Jan 03, 2005—El Paso is one of the largest counties in the United States. Located in the east central part of Colorado, it encompasses more than 2,100 square miles—slightly more than twice the area of the entire state of Rhode Island, according to the county's Web site. The western portion of the county, which includes the famous Pikes Peak and the city of Colorado Springs, is extremely mountainous, while the eastern section consists of wide-open prairie.
Tracking capital and noncapital assets ranging from IT equipment to heavy machinery across this vast expanse is a major challenge for the county government. A bar code system that's been in place for two years has been helpful for monitoring inventory. But that system is not always an ideal solution because a bar code scanner needs a clear line of sight with bar code labels in order to read them. To help improve its ability to accurately locate items and track how they're being used by county workers, El Paso is investing in RFID technology.
The county is using an enterprise asset-tracking system that consists of RFID tags and readers from Intermec Technologies, bar code/RFID data collection software from Data Systems International and the EnterpriseOne enterprise resource planning (ERP) system from PeopleSoft.
The RFID portion of the system, which began operating in September, enables the county to keep track of its assets as they move from place to place within the county. El Paso is using handheld RFID readers to track information on assets in office cubicles, warehouses and other facilities, says Buffy Dorpinghaus, El Paso's lead systems project manager.

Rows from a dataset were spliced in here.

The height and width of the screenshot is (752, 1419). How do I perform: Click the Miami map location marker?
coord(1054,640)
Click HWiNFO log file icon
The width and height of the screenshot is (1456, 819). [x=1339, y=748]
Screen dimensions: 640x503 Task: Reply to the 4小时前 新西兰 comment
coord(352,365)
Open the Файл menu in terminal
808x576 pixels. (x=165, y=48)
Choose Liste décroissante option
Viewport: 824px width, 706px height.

The county has begun the process of placing 915 MHz ultra-high-frequency, passive tags on desktop, laptop and tablet computers, printers and other IT equipment located in county offices and facilities throughout the area. DSI, which organized the entire project, chose the Everett, Wash.-based RFID equipment maker Intermec to supply the tags and readers.

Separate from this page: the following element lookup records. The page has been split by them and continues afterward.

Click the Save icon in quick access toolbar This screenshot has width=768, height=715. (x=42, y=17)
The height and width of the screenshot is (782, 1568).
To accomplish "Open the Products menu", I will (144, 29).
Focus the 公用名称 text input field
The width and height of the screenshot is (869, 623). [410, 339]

El Paso County owns about 4,400 PCs and monitors, 400 laptops, 50 tablets and 300 printers and expects to tag all of these items by some time next year, Dorpinghaus says. The government will deploy about 500 new desktop PCs and monitors next year, and those will be deployed into the field equipped with RFID tags.

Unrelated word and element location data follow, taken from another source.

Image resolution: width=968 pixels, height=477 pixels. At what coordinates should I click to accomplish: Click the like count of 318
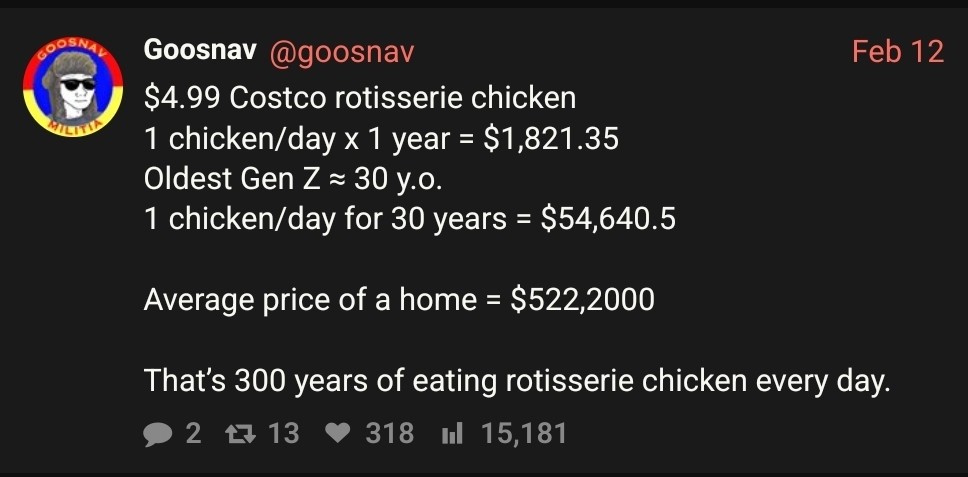click(390, 434)
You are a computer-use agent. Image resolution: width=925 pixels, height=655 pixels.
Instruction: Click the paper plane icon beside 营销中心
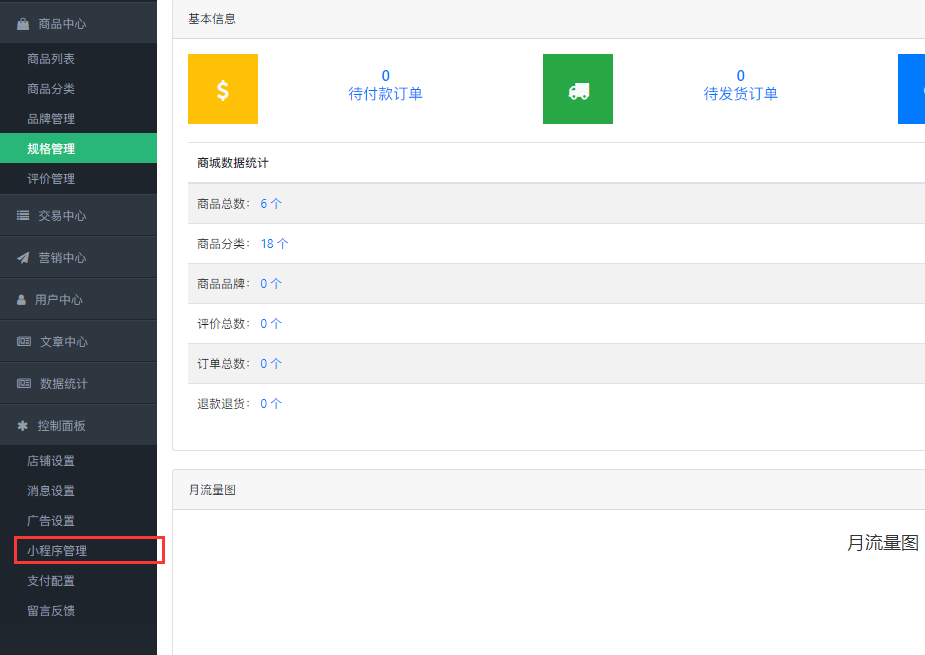coord(23,258)
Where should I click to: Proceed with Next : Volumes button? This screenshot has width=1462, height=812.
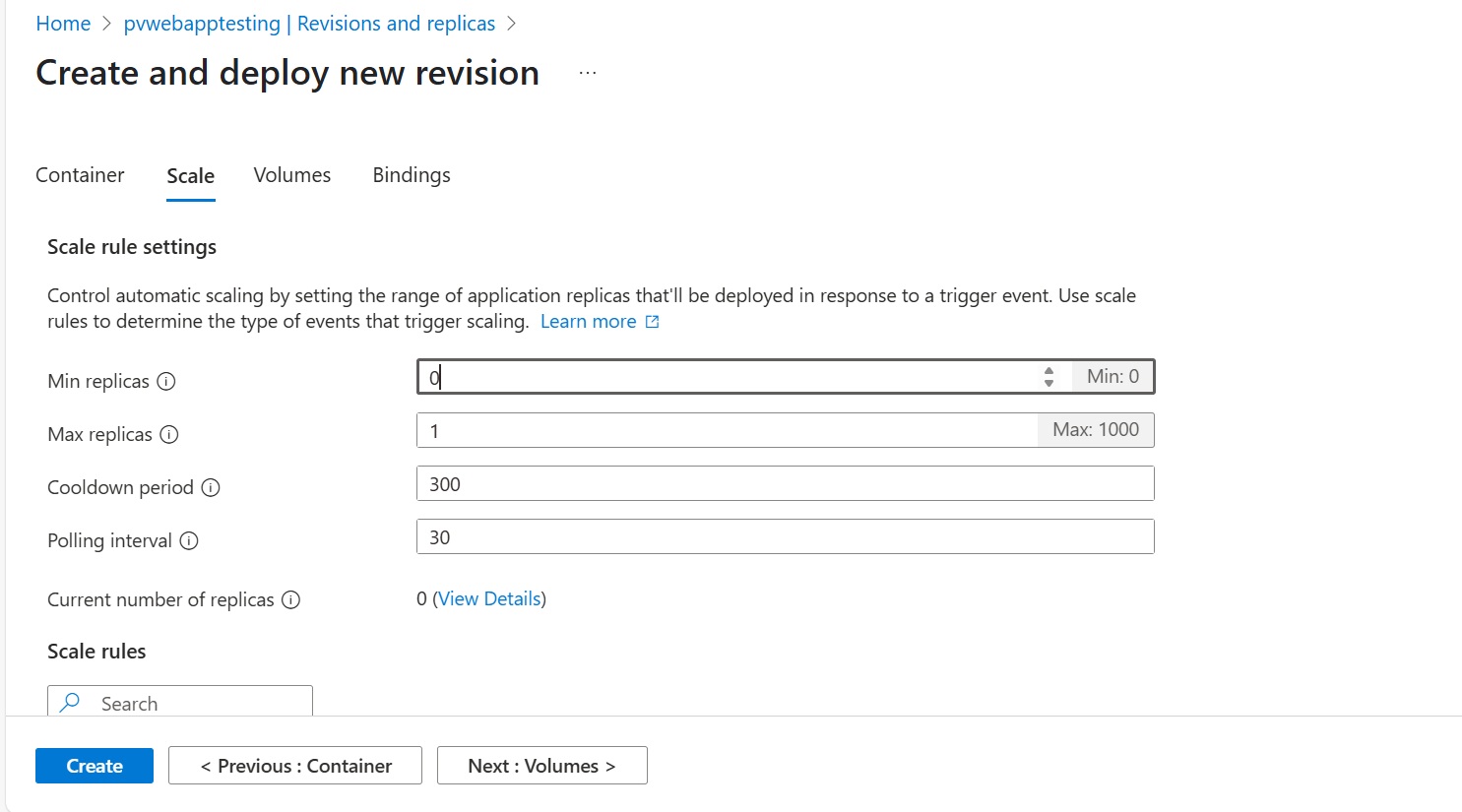(x=541, y=766)
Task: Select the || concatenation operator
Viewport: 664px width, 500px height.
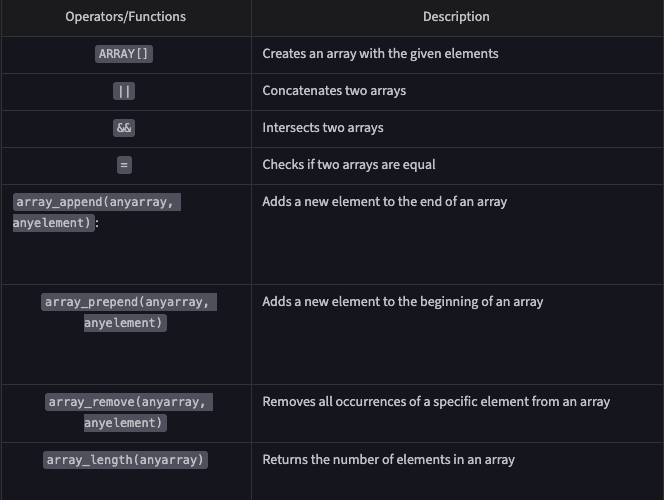Action: [124, 91]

While it deploys RFID for IT assets, the county will continue to use the existing bar code system to identify tools, heavy machinery, trucks and other non-IT assets. Before using RFID more broadly, the county wants to see how the technology works with select assets, such as IT equipment. Eventually certain non-IT assets will be equipped with RFID tags in addition to the bar codes, Dorpinghaus says, but in the meantime, the county feels that if that bar code technology works adequately for those items, it makes sense to continue using it.